GAZA (Reuters) - Palestinian Islamist group Hamas’s leader in Gaza said on Thursday a reconciliation deal with President Mahmoud Abbas’s Fatah faction was collapsing, just 10 weeks after the agreement was reached.
The rivals signed a deal brokered by Cairo on Oct. 12 after Hamas agreed to hand over administrative control of the Gaza Strip, including its border crossings with Egypt and Israel, a decade after seizing control of the enclave in a civil war.
The deal bridged a deep gulf between Abbas’s Western-backed mainstream Fatah and Hamas, an Islamist movement designated a terrorist group by Western countries and Israel. But continued disputes have delayed its implementation.
Yehya Al-Sinwar, Hamas’s chief in Gaza and a key architect of the unity agreement, offered a bleak outlook on Thursday, suggesting the deal could suffer a similar fate to numerous reconciliation attempts over the past decade.
“The reconciliation project is falling apart. Only a blind man can’t see that,” Sinwar said in comments published by pro-Hamas media.
One of the latest disputes came earlier this month when Hamas, according to Fatah officials, missed a milestone to complete the handover of Gaza to Abbas’s West Bank-based government.
Hamas says it has given up all administrative control in Gaza.
Rami Al-Hamdallah, the prime minister, said Hamas had not transferred moneys as agreed, while Hamas said Hamdallah’s government had not paid salaries in Gaza as agreed.
Sinwar in the past has said his group would not go back to governing Gaza and that he was committed to making the deal succeed.
Fatah officials declined immediate comment.
“Reconciliation is collapsing because some people want to get from it the relinquishing of arms and the closing of tunnels,” said Sinwar without elaborating, but in apparent reference to Fatah.
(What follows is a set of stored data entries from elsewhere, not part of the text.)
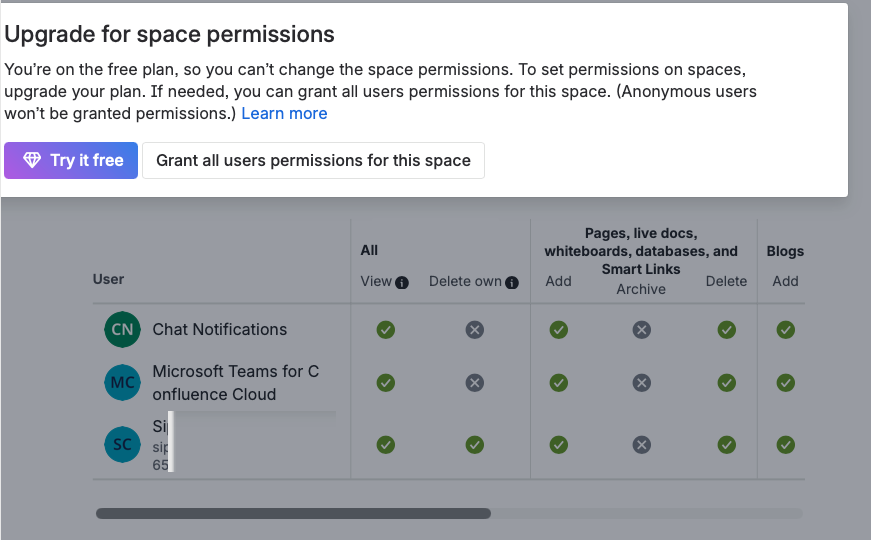Toggle View permission for SC user

pos(386,445)
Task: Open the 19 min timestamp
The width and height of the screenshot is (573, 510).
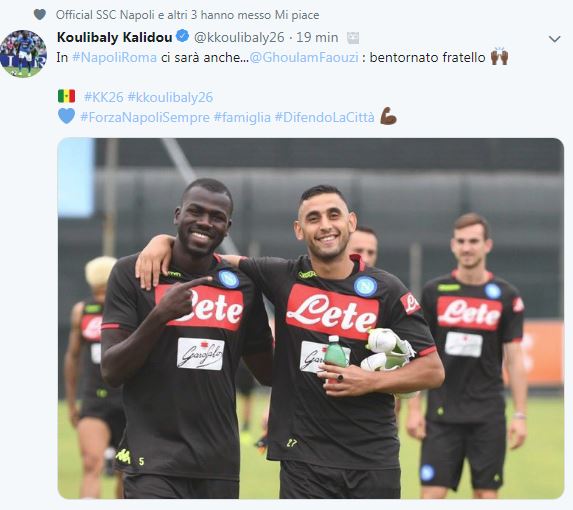Action: pyautogui.click(x=317, y=37)
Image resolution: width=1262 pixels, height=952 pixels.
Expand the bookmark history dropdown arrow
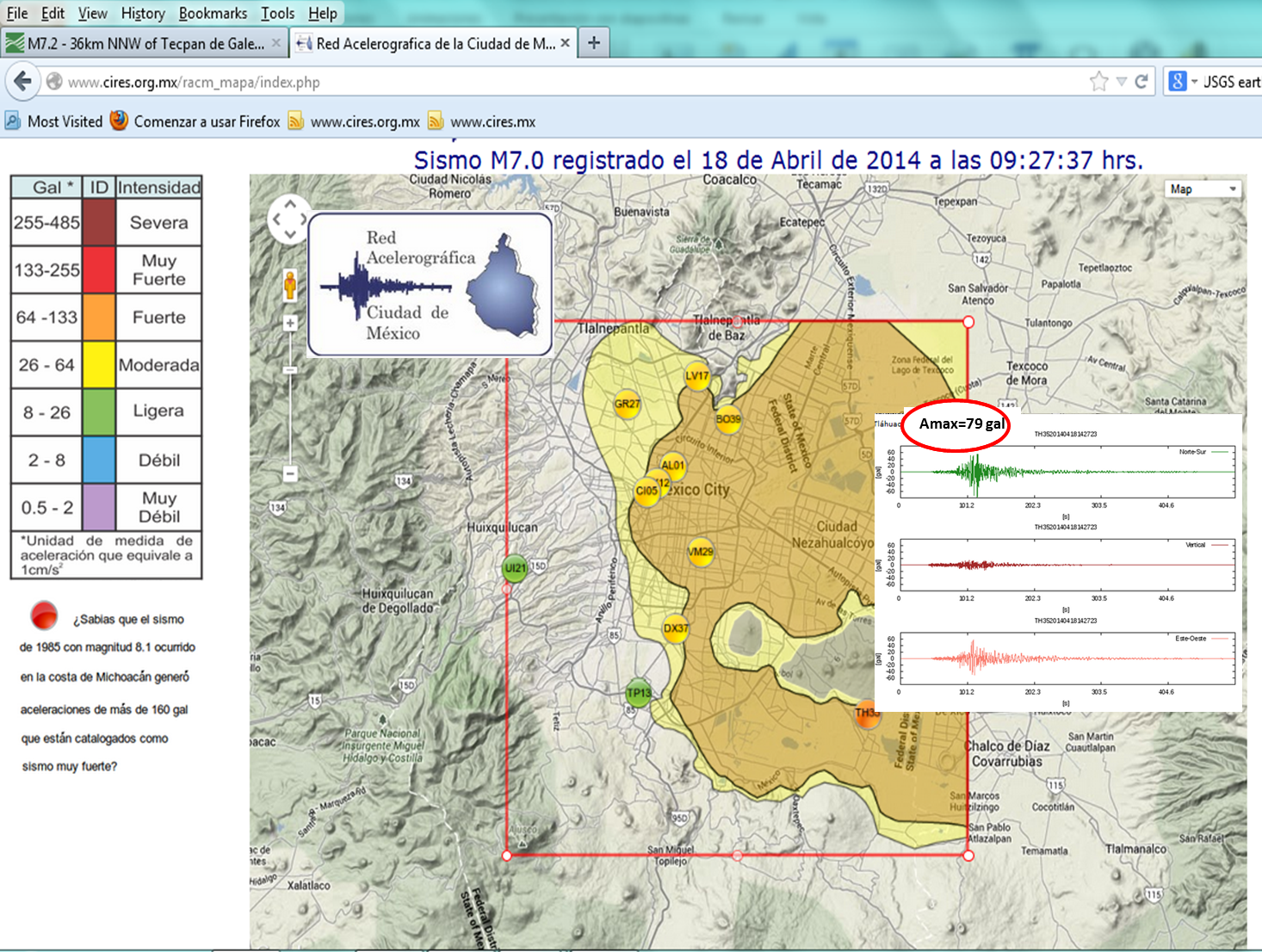(1121, 82)
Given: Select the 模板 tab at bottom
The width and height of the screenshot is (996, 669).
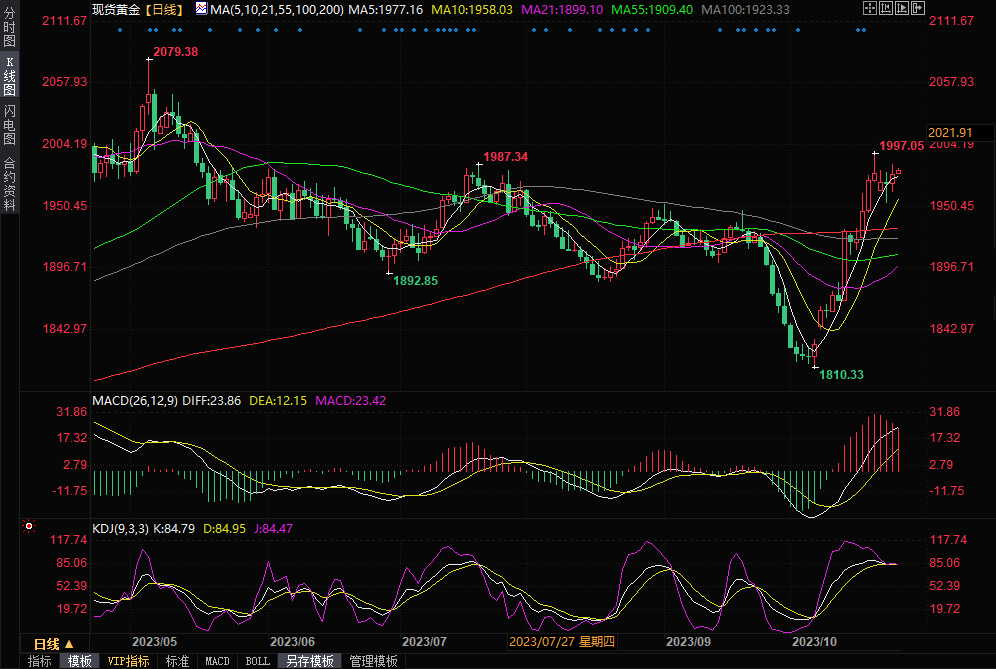Looking at the screenshot, I should 79,661.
During the last Gaza war, in 2014, Hamas fighters used dozens of tunnels to blindside Israel’s superior forces and threaten civilian communities near the frontier.
Israel and the United States have called for Hamas to be disarmed as part of the pact between it and the Palestinian Authority, so that Israeli peace efforts with Palestinian President Mahmoud Abbas, which collapsed in 2014, can proceed. Hamas has rejected the demand.